Saved data entries:
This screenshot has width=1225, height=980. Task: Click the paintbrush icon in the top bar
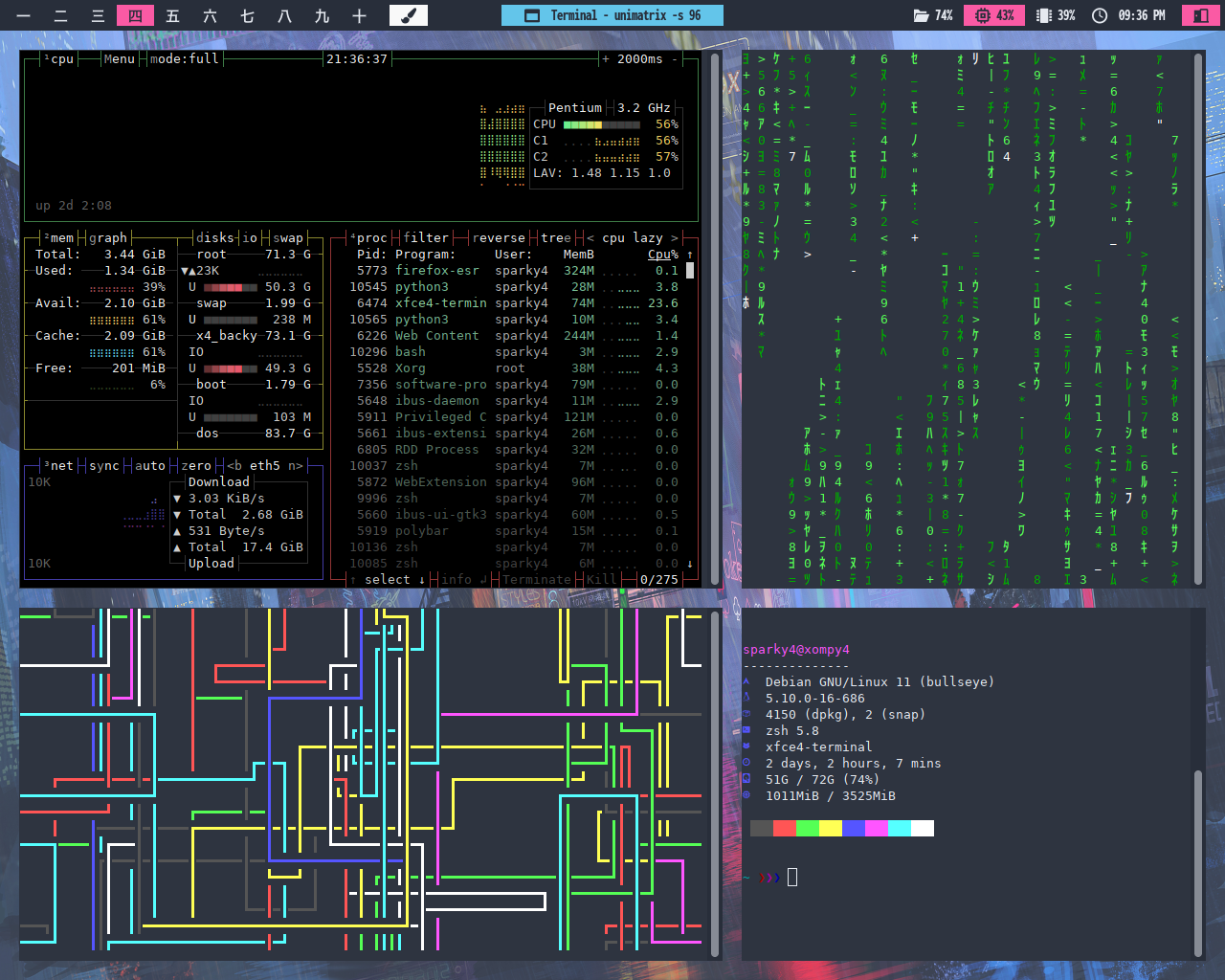click(408, 15)
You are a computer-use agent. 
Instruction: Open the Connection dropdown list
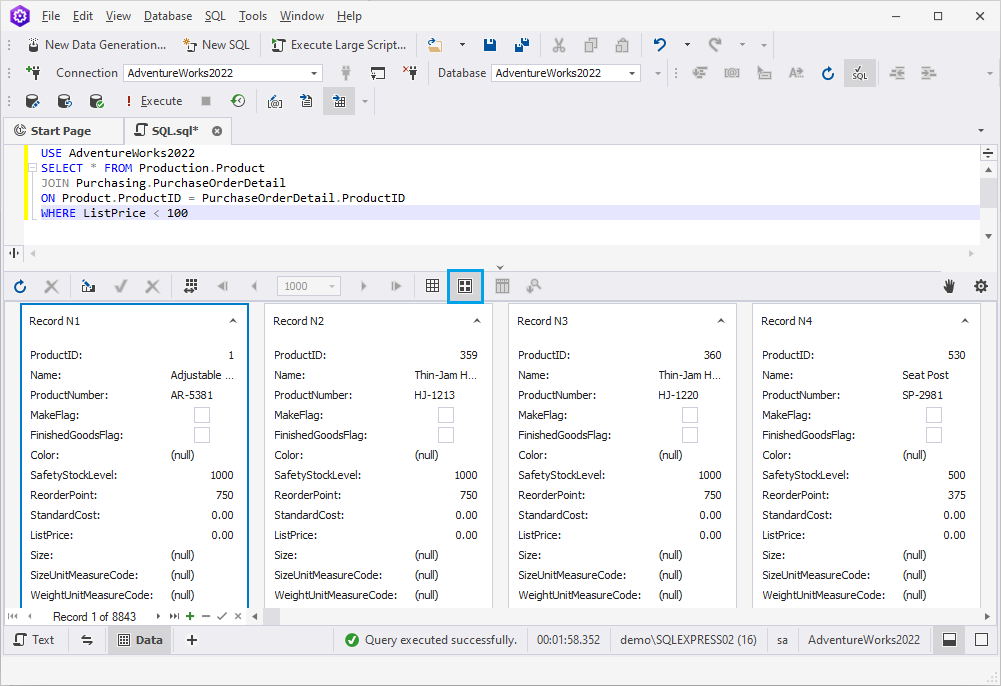click(314, 73)
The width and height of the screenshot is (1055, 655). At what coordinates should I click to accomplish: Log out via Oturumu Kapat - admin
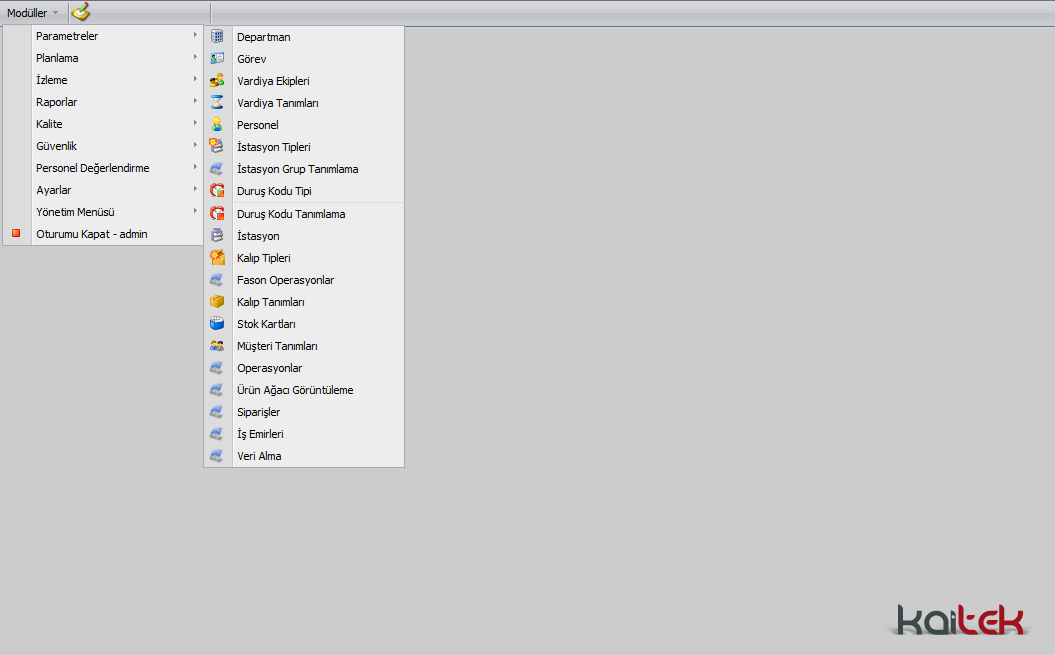pyautogui.click(x=91, y=234)
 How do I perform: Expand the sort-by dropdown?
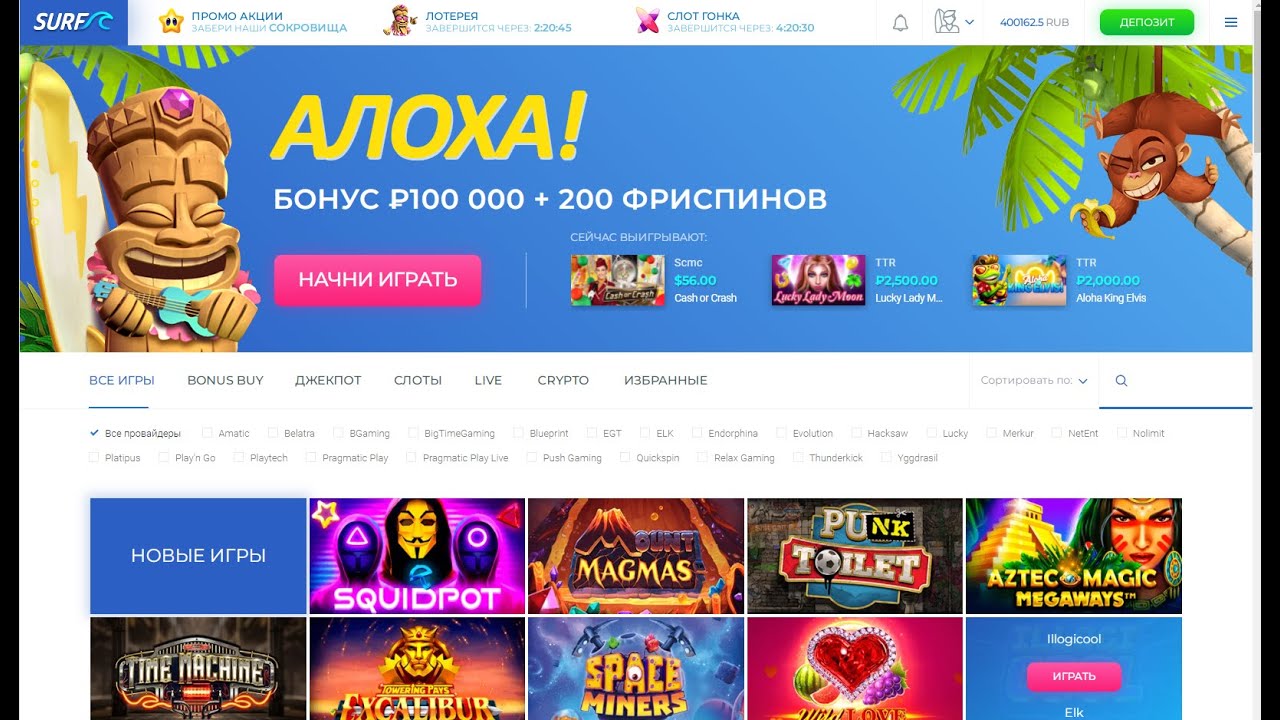coord(1034,381)
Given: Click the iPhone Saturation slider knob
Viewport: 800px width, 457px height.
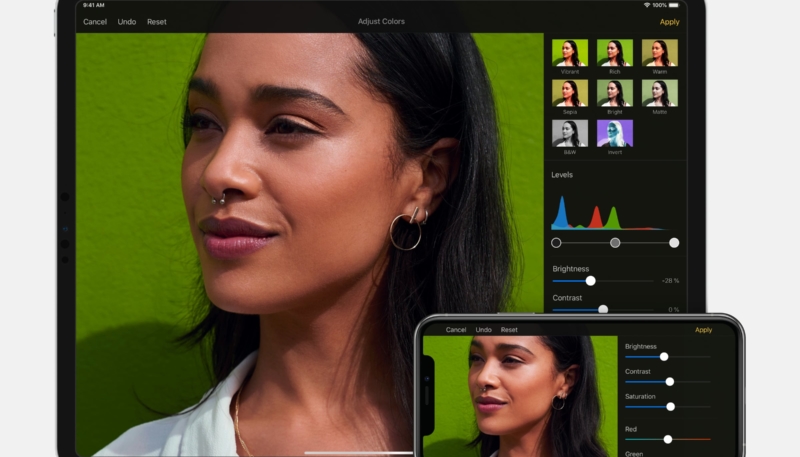Looking at the screenshot, I should (x=671, y=406).
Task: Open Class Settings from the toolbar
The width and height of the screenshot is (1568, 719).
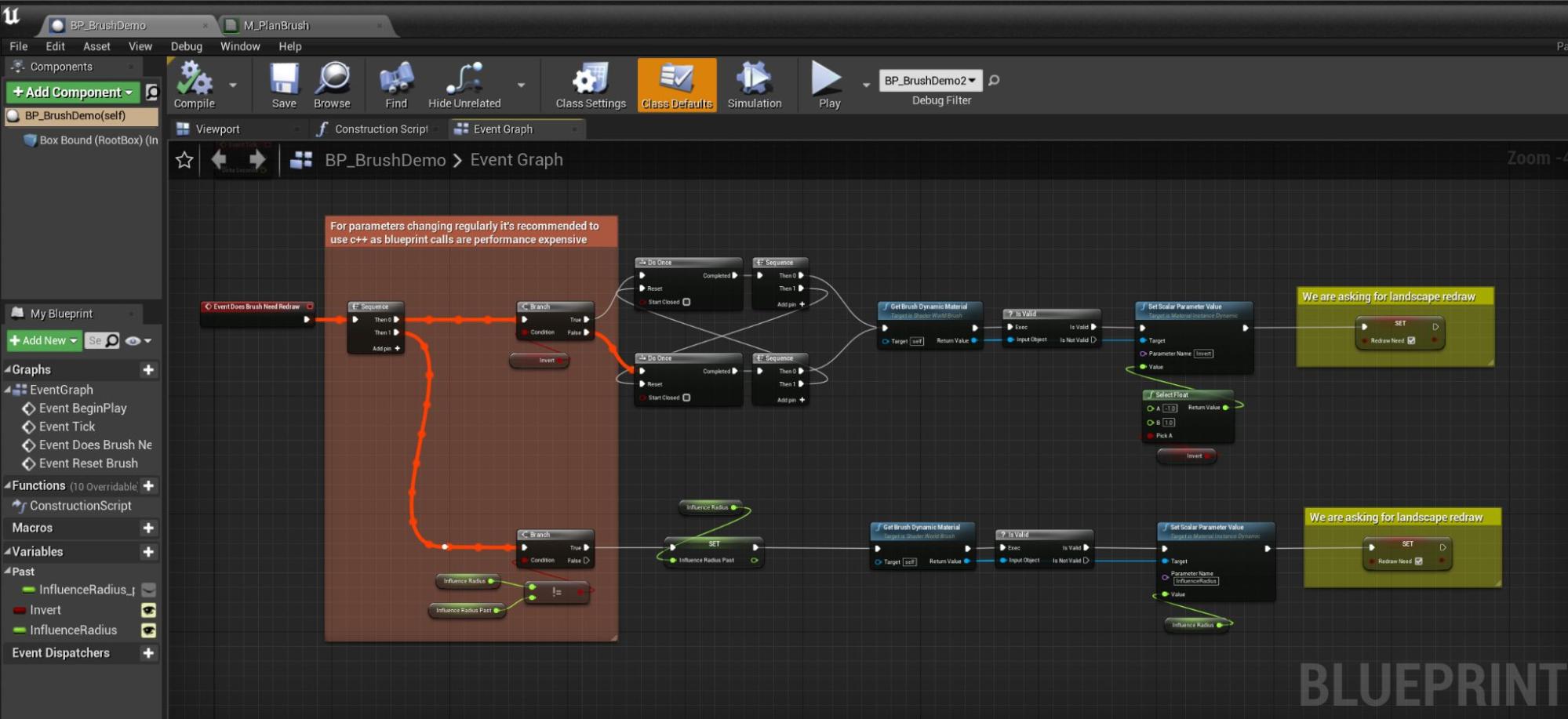Action: pos(590,79)
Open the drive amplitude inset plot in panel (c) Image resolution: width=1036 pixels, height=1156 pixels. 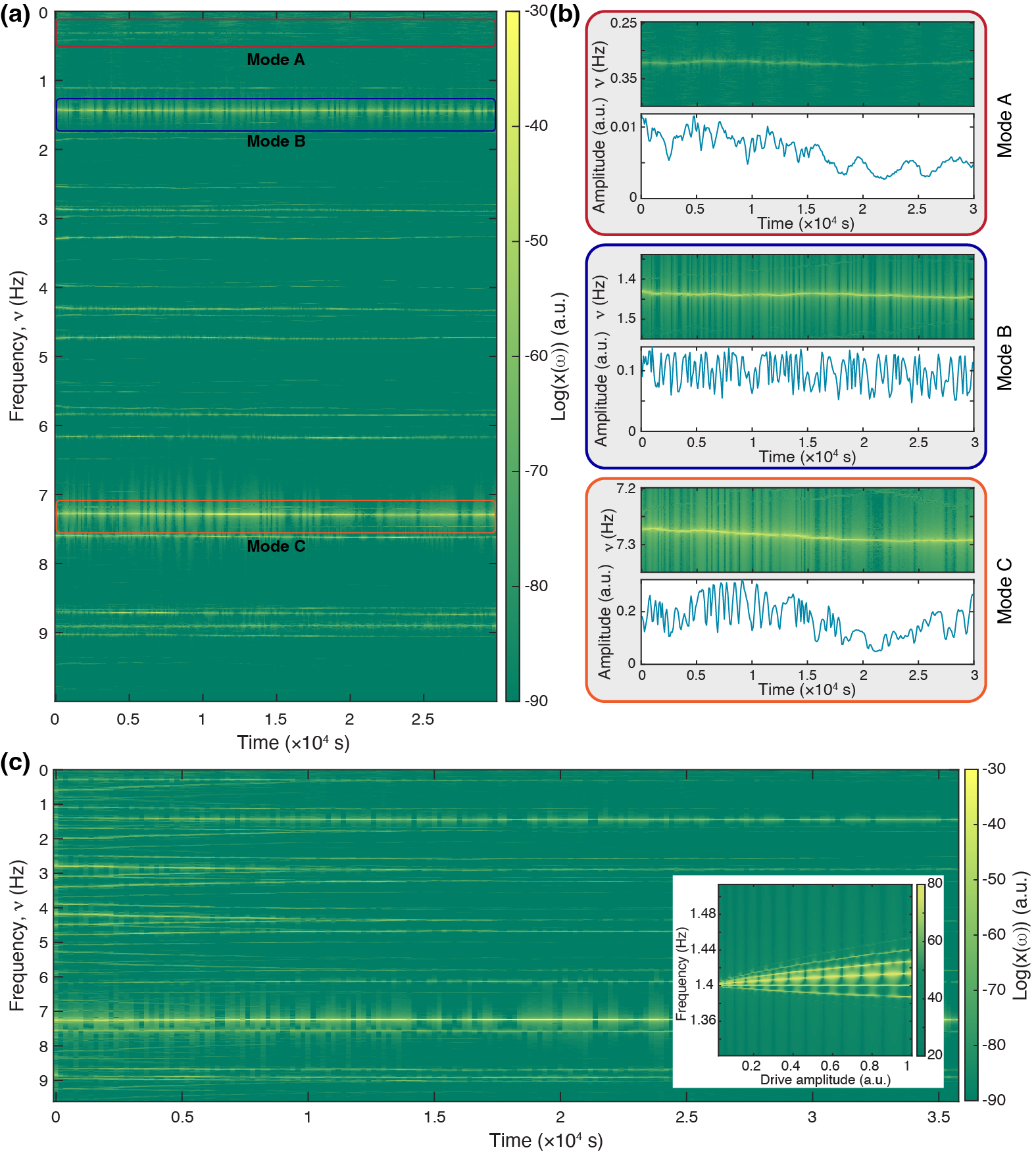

== YOUR TASK ==
For each entry, repeat its text exactly and leave out any picture it holds.

== EXERCISE SOLUTION ==
This screenshot has width=1225, height=980. Task: Click the paintbrush icon in the top bar
click(408, 15)
You are a computer-use agent. 
Instruction: Open the Connection dropdown list
click(314, 73)
The width and height of the screenshot is (1055, 655). At what coordinates should I click to accomplish: Log out via Oturumu Kapat - admin
pyautogui.click(x=91, y=234)
 How do I perform: Expand the sort-by dropdown?
coord(1034,381)
Given: Click the iPhone Saturation slider knob
Viewport: 800px width, 457px height.
Looking at the screenshot, I should (x=671, y=406).
Task: Open Class Settings from the toolbar
The width and height of the screenshot is (1568, 719).
Action: pos(590,79)
Open the drive amplitude inset plot in panel (c) Image resolution: width=1036 pixels, height=1156 pixels. 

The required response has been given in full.